The Forum ended with Conclusions and Recommendations drawn up by a drafting committee to be read by a representative at the ILC’s inaugural function.

The Conclusions and Recommendations took into account that COVID-19 and measures against the disease, such as lockdowns and other restrictions, had a heavy impact on the lives of persons affected by leprosy/Hansen’s disease living in marginalized communities. Attention was diverted from treatment and services for leprosy/Hansen’s disease to other areas. In some countries, the support provided by people’s organizations, which worked in partnership with NGOs and other organizations, was a lifeline. 

Capacity building was highlighted in the Conclusions as being essential to ensuring the stability and realizing the potential of people’s organizations. The Recommendations reflected points discussed in each of the three thematic sessions: 1) capacity building; 2) inclusion; and 3) partnerships.

Additionally, it was noted that many of the issues raised in the Conclusions and Recommendations from the 1st Global Forum in Manila have yet to be adequately addressed. People’s organizations urge governments, non-governmental organizations, and other stakeholders to take all necessary steps to implement the recommendations coming out from both Global Forums.

Jayashree P. Kunju, a member of the drafting committee, explains the draft of the Conclusions and Recommendations to Forum participants to obtain their approval.

For many participants, the Forum was a special opportunity to meet in person for the first time in three years. 

“It brought us together. It was inspiring. Just to say hello is very important,” said Tesfaye Tadesse Haile, the managing director of the Ethiopian National Association of Persons Affected by Leprosy (ENAPAL), who briefed the Forum on the recent opening of the organization’s new headquarters building in Addis Ababa and stressed the importance of working ceaselessly for one’s dream. 

“I felt comforted, energized, and valued to be here, interacting with people affected from different parts of the world. It has been an honor for me,” said Mohamedi Ally Mtumbi, president of the Tanzania Leprosy Association. “We are still small. We started functioning properly four years ago.
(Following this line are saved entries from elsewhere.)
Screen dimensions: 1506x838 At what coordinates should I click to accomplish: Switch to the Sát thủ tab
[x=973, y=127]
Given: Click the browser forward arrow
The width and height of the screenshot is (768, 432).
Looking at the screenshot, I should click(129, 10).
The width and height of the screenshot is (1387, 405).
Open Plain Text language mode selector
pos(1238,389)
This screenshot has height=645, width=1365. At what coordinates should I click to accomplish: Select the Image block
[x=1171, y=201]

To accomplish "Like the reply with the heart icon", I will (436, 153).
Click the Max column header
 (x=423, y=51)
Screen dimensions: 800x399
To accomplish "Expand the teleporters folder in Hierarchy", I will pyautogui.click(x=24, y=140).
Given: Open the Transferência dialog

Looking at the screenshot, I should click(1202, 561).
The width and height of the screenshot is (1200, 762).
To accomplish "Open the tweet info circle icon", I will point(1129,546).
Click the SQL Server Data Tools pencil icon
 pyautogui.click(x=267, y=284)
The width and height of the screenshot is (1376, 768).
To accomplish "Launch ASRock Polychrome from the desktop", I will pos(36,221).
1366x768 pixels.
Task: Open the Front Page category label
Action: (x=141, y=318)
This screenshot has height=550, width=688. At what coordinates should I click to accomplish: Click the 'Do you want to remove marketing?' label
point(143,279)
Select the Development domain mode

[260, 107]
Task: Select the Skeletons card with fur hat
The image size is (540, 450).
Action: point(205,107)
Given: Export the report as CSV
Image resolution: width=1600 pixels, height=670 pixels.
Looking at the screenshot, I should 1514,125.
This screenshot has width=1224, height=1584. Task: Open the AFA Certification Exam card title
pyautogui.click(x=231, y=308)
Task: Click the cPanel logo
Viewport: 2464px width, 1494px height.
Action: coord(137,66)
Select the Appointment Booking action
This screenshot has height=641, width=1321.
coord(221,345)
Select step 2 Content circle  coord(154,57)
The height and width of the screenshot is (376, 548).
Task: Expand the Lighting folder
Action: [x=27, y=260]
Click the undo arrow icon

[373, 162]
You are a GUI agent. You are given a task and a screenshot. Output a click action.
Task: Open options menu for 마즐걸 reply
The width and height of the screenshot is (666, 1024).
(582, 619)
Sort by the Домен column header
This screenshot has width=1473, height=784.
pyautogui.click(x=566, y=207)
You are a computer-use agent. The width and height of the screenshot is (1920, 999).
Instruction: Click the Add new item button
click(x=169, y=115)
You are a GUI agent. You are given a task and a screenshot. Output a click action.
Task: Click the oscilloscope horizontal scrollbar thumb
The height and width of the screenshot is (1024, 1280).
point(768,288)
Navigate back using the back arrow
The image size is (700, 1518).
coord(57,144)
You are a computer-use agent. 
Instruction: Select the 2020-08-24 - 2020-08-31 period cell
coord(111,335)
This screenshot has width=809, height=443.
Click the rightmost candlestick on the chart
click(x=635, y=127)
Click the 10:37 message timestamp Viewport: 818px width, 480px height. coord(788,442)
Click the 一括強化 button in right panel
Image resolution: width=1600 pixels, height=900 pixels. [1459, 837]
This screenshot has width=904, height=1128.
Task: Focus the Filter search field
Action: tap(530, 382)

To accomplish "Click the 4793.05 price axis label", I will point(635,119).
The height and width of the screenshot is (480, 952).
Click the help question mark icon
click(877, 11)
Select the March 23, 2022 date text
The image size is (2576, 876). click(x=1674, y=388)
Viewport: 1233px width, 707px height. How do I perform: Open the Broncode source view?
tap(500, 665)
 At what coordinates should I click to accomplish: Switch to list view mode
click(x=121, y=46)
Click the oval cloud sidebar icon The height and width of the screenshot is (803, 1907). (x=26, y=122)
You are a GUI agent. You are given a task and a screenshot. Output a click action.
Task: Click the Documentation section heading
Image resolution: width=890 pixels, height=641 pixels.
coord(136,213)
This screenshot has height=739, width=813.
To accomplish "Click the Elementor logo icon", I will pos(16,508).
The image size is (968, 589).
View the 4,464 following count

We aspire to be like ENAPAL one day.”

“The smaller sessions involving presentations by the groups, where it was possible to ask questions and interact a little more — so much valuable work was being done,” said Zoica Bakirtzief da Silva Periera of ILEP’s advisory panel. 

“I learned a lot and heard many different points of view,” said Brima Kpeh of Sierra Leone’s National Association of Persons Affected by Leprosy. “We need to strengthen people’s organizations and put them at the forefront. They know their people, they know their situation, they know what they need better than any third party.”

As well as the feel-good factor it generated and the sense of solidarity it created, the Forum also provided participants with practical ideas to take back to their respective countries. 

“We run an organization of women and children affected by Hansen’s disease and other NTDs,” Lilibeth Nwakaego Evarestus of Purple Heart Initiative Nigeria, said. “I heard someone talk about an initiative called “goat bank” in terms of empowering women. Women are given a goat; they raise the goat and if it gives birth to two kids, they keep one for themselves and give one to the goat bank. 

“I also heard women in Bangladesh say they have a rice bank where they put aside rice for them and their children for use in times of need. I think my women in Nigeria will be very eager to put this into practice. We will look at the idea that best suits our own environment. We will see how it aids us in terms of social and economic empowerment of women.”

 ¹Selected representatives were from the following six organizations: MORHAN (Brazil, Americas); IDEA Ghana (Ghana, Africa); ENAPAL (Ethiopia, Africa); IDEA Nepal (Nepal, Asia-Pacific); HANDA (China, Asia-Pacific); and APAL (India, Asia-Pacific).

Members of IDEA Nepal and ALO (Bangladesh) at a group discussion table.
Representatives of people’s organizations share the results of their discussion groups.
Members of Bogura Federation (Bangladesh) at a side event on day 3 sharing their stories.
MORHAN (Brazil) and Purple Hope Initiative (Nigeria) at another side event presenting how to support women affected by leprosy.